═════ INPUT DATA ═════
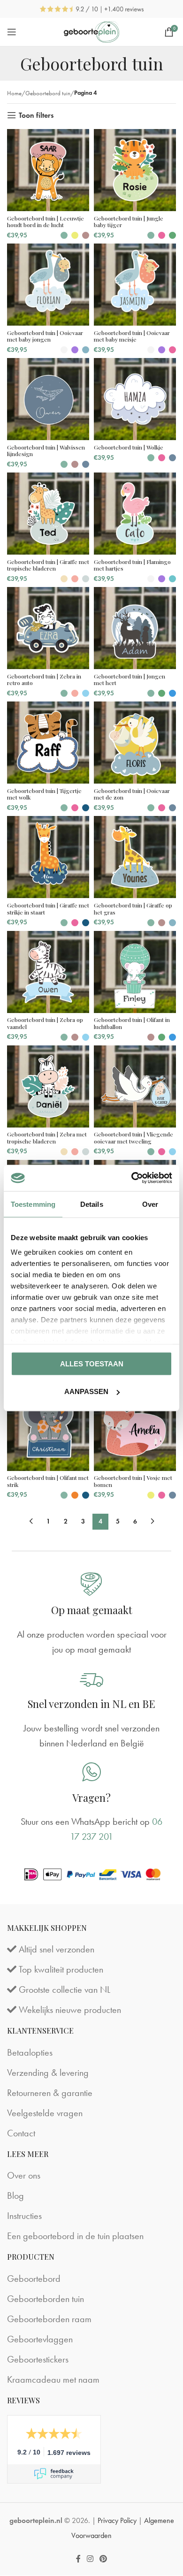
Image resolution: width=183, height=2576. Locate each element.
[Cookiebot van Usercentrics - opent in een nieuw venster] (131, 1178)
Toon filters (36, 115)
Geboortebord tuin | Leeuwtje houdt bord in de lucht (45, 221)
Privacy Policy (117, 2520)
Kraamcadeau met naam (53, 2379)
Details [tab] (91, 1204)
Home (14, 93)
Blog (15, 2196)
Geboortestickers (38, 2359)
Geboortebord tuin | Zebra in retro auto (44, 679)
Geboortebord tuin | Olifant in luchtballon (132, 1023)
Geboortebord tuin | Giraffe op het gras (133, 908)
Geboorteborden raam (49, 2318)
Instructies (24, 2216)
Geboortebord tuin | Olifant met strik (48, 1481)
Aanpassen (86, 1391)
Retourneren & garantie (49, 2092)
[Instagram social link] (90, 2559)
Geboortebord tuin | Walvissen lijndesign (46, 450)
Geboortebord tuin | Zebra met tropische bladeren (47, 1137)
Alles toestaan (91, 1363)
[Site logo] (92, 30)
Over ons (23, 2175)
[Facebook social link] (78, 2559)
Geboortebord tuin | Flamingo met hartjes (132, 565)
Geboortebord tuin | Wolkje (128, 447)
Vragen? (91, 1797)
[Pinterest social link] (103, 2559)
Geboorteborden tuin (45, 2298)
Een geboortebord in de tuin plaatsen (75, 2236)
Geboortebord (34, 2278)
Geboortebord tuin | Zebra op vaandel (45, 1023)
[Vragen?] (91, 1771)
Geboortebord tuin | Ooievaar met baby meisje (132, 336)
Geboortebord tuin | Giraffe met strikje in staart (48, 908)
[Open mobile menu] (11, 32)
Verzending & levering (48, 2072)
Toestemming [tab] (33, 1204)
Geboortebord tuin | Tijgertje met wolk (44, 794)
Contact (21, 2133)
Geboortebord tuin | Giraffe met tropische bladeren (48, 565)
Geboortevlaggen (40, 2339)
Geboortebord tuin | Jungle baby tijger (128, 221)
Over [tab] (150, 1204)
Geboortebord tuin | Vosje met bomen (133, 1481)
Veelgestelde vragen (45, 2113)
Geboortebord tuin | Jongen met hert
═════
- TASK TO CARRY OUT:
Check the data line by line and report how many lines contain "social" as a word or string, giving nothing besides the number.

- FINISHED TASK:
3